Pausing to Pray

Jen Bradbury
Aug 20 · 5 min read

This week marks the slow trickle of kids returning to school in my community.

The return to school also means that the start of my fall youth ministry program is imminent. Needless to say, it's a stressful time of year, especially for a Type-A person like myself.

To manage the stress, I have daily lists of what must be done: Recruit adult leaders, send weekly e-mail to parents, and plan programs. At the end of a long work day, nothing brings me more satisfaction than crossing something off my to-do list.

After more than a decade in youth ministry, what I've finally admitted about myself is that completing these tasks can, for me, become all-consuming. What's more, because I love what I get to do on a daily basis, because I consider it a privilege to be a youth worker, my excitement for my students, programs, and events can at times, get a little out of control.

Because I know this about myself, as I was reading Scripture as part of Margaret Feinberg's 40 Day Bible Reading Challenge, a story about Saul and the priest pretty much leapt off the page at me.

In this story, told in 1 Samuel 14:36-52, Saul decides he and his army should attack the Philistines. His troops readily agree.

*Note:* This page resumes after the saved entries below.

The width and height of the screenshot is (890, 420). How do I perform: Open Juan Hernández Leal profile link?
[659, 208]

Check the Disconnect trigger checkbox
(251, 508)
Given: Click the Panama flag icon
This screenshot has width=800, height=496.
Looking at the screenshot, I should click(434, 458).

But then, according to The Message, “The priest slowed them down: 'Let's find out what God thinks about this.'”

So often, this is the part of ministry I forget.

I mean, sure. I like to think of my ministry as being bathed in prayer (and it is). I also know from experience that God can use anything – even me during those times when I get out way ahead of him. But having said that, how might my ministry change and grow if I valued intentionally stopping to “find out what God thinks about this” just as much as I value crossing something off my to-do list?

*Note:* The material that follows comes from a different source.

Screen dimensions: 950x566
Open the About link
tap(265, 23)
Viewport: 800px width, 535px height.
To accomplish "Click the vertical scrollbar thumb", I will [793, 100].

I decided to experiment a bit with this at my student leadership team retreat last weekend. Though fun, for my team of student leaders, this annual event is very much a working retreat, filled with leadership development, team-building, and planning for the upcoming school year. My to-do list for this 24-hour retreat included about 30 major things.

Even so, having been convicted by a number of things – my own exploration of Scripture, Jen Hatmaker's chapter on stress in her book, Seven: An Experimental Mutiny Against Excess , and Doug Fields' assertion in his book, Help! I'm a Student Leader that “If you're not growing spiritually, you will not be a credible or respected mentor or leader” - this summer, I've been emphasizing the importance of growing spiritually with my student leaders.

As a result, in addition to focusing on the 30 tasks on our collective to-do list at this weekend's retreat, I also intentionally planned times to slow us down, to stop and say, “Let's find out what God thinks about this.”

Five different times during our leadership team retreat we stopped what we were doing and we entered the sanctuary for a time of reflection. We entered into a sacred pause. We read a Psalm. We slowed our minds. We prayed and we listened, attentively, to the Spirit. 

Rather than pray using our own words (though at various times during the weekend we also did that), during these sacred pauses we prayed prayers that have long been part of church tradition. We prayed the hours. We sought God – before, during, and after we did anything else.

Near the end of our time together, I asked my student leaders about their experience with these sacred pauses. Not surprisingly, this practice was challenging for many of them. But for others, it was life-giving, a tangible reminder that God is with them throughout their entire day.

Though I don't expect any of my students – or even myself for that matter – to continue this practice as rigorously as we did for the 24-hours we were together, my hope is that even amidst the hustle and bustle of the fall, we will intentionally take time to pause and pray, to find out what God thinks about something before we run full-speed ahead with it.

Of course, if that doesn't work, maybe I can just add pray to my to-do list.